**Exercícios a resolver**
**a.** No texto sobre as cidades médias, reescreva o trecho que começa com as palavras que contêm "Posteriormente, nos anos" e termina em "de ordem funcional.", trocando "França" por "Espanha".
**b.** Responda às seguintes perguntas sobre o texto acerca das cidades médias:
(i) Em que teoria, e de que autor, se apoia o conceito de cidade média?
(ii) Em que década e em que país se faziam recomendações sobre a cidade média?
(iii) De que forma estava organizado o sistema urbano?

**Secção do documento**

Se na sua origem, as ‘cidades médias’, eram aquelas que não sendo grandes nem pequenas, correspondiam a um escalão intermédio do sistema urbano, era, à partida uma noção dotada de uma certa ambiguidade e relatividade. Nesta perspectiva, o conceito de cidade média, reflecte o funcionamento dos sistemas urbanos proposto por W. Christaller na teoria dos lugares centrais. Desta forma, o sistema urbano estava organizado de forma hierárquica, de acordo com as áreas de influência definidas em função da distância ao centro, estabelecendo-se entre os diversos centros relações unidireccionais verticais.
Posteriormente, nos anos 1970, em França, preconizava-se algumas recomendações sobre a cidade média: "boa posição nas redes de comunicação regional; equipamento universitário especializado e técnico; ambiente industrial dinâmico; presença de quadros médios e de quadros superiores inovadores; terciário de apoio ao sector secundário de bom nível; ausência de cidade concorrente muito próxima; complementaridade funcional com as cidades vizinhas". Onde à definição redutora e pouco objectiva, da década de 1960, se associam, vários critérios de ordem funcional.

**Registos**
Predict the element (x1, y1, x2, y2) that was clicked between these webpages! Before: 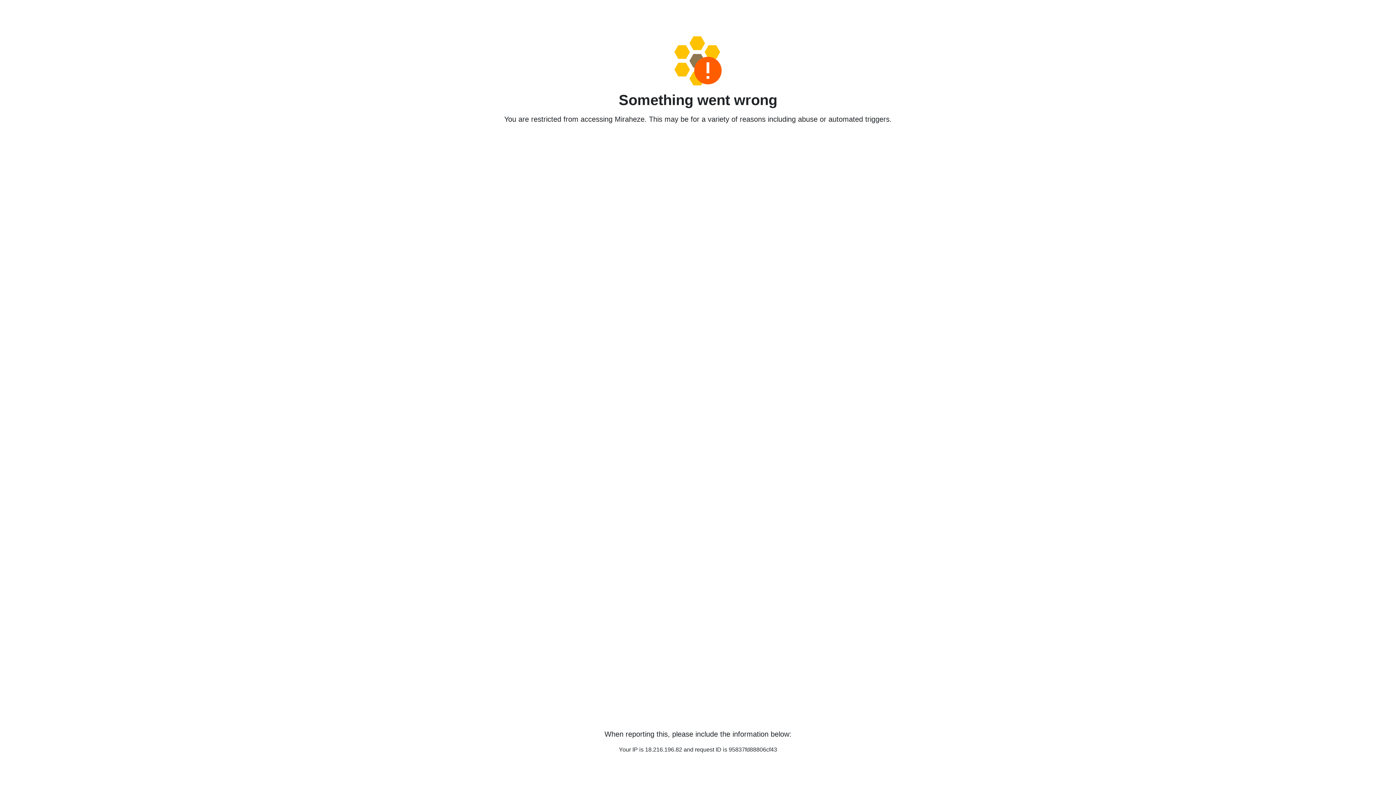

* * *

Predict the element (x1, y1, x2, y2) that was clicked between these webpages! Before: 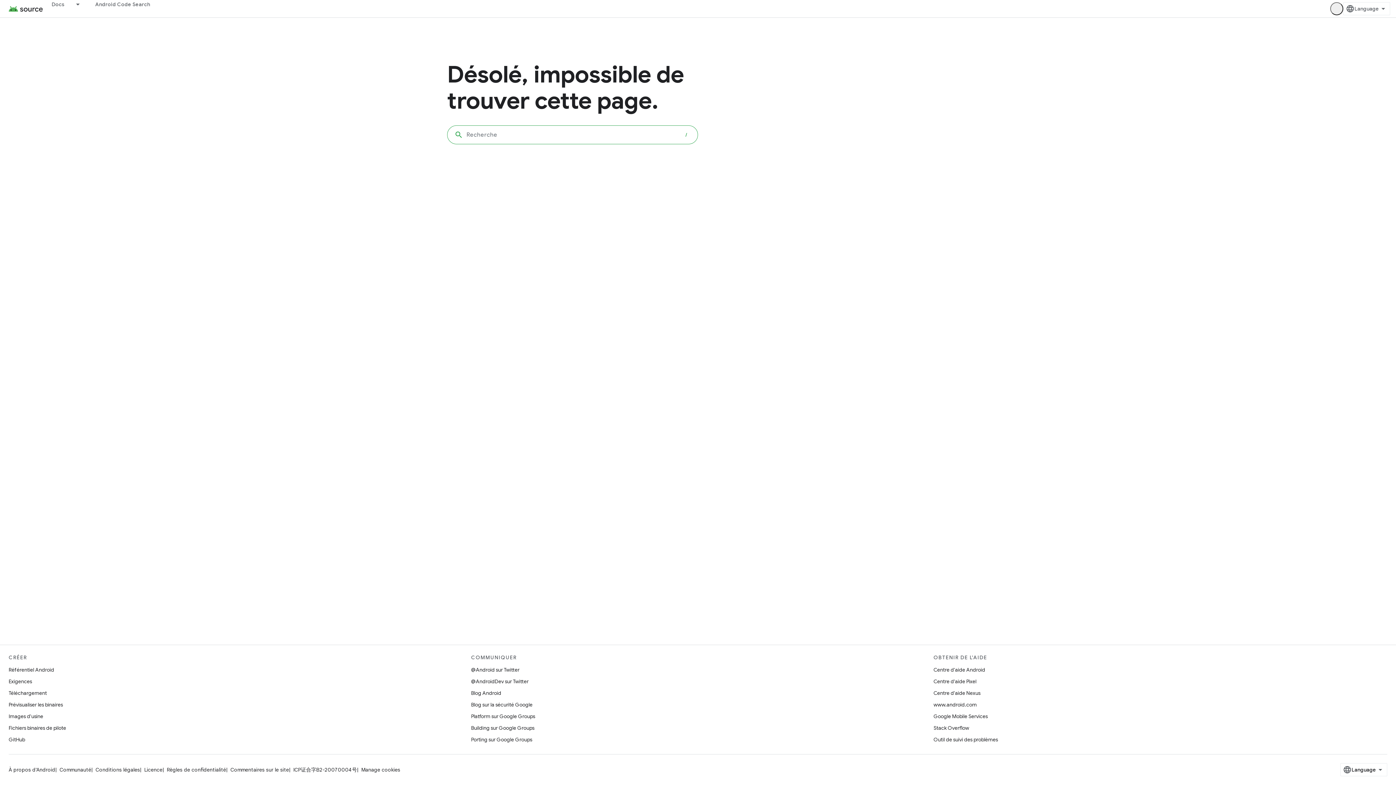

...

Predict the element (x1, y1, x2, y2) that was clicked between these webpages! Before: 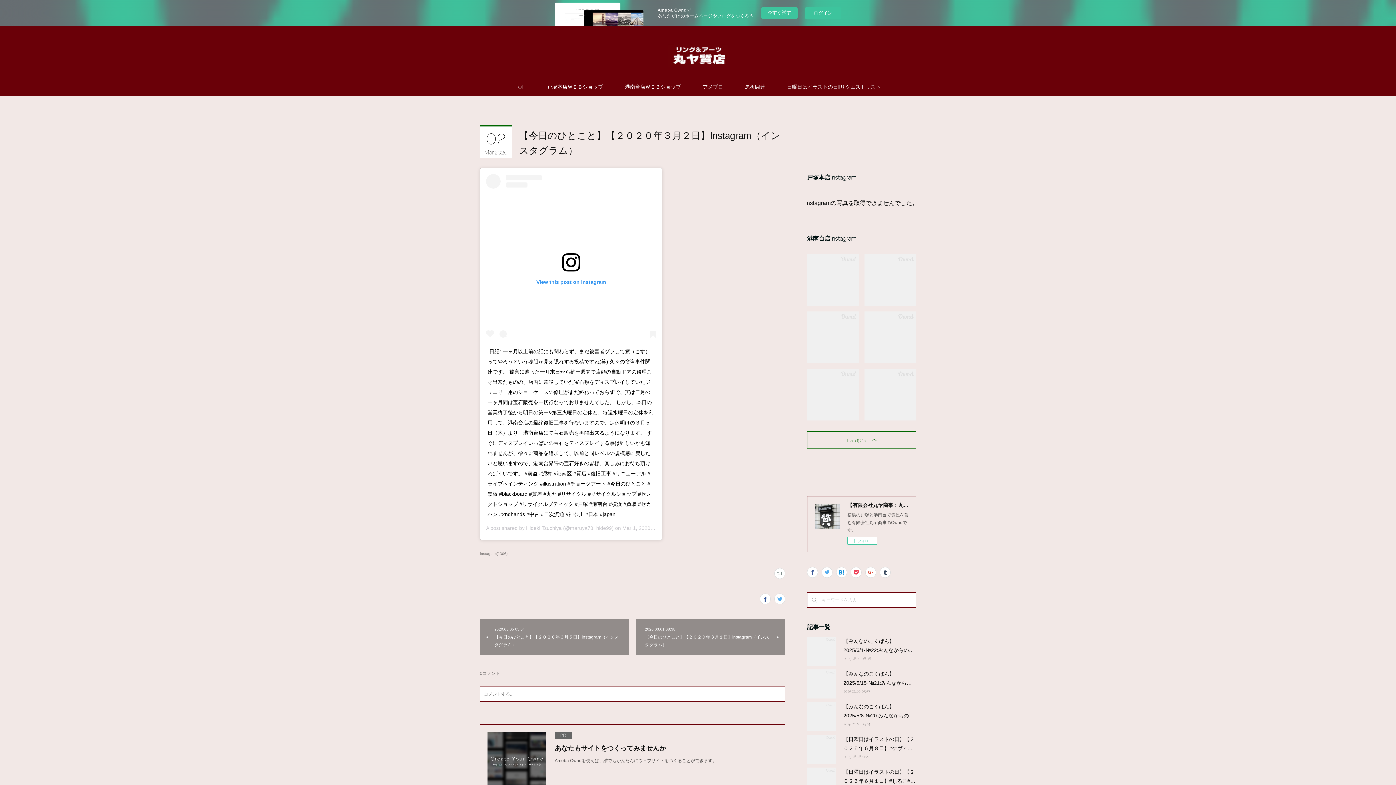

**Respostas aos exercícios**
**a.**
Posteriormente, nos anos 1970, em Espanha, preconizava-se algumas recomendações sobre a cidade média: "boa posição nas redes de comunicação regional; equipamento universitário especializado e técnico; ambiente industrial dinâmico; presença de quadros médios e de quadros superiores inovadores; terciário de apoio ao sector secundário de bom nível; ausência de cidade concorrente muito próxima; complementaridade funcional com as cidades vizinhas". Onde à definição redutora e pouco objectiva, da década de 1960, se associam, vários critérios de ordem funcional.

**b.**
(i) Na teoria dos lugares centrais, de W. Christaller.
(ii) Nos anos 1970, em França.
(iii) De forma hierárquica, de acordo com as áreas de influência definidas em função da distância ao centro.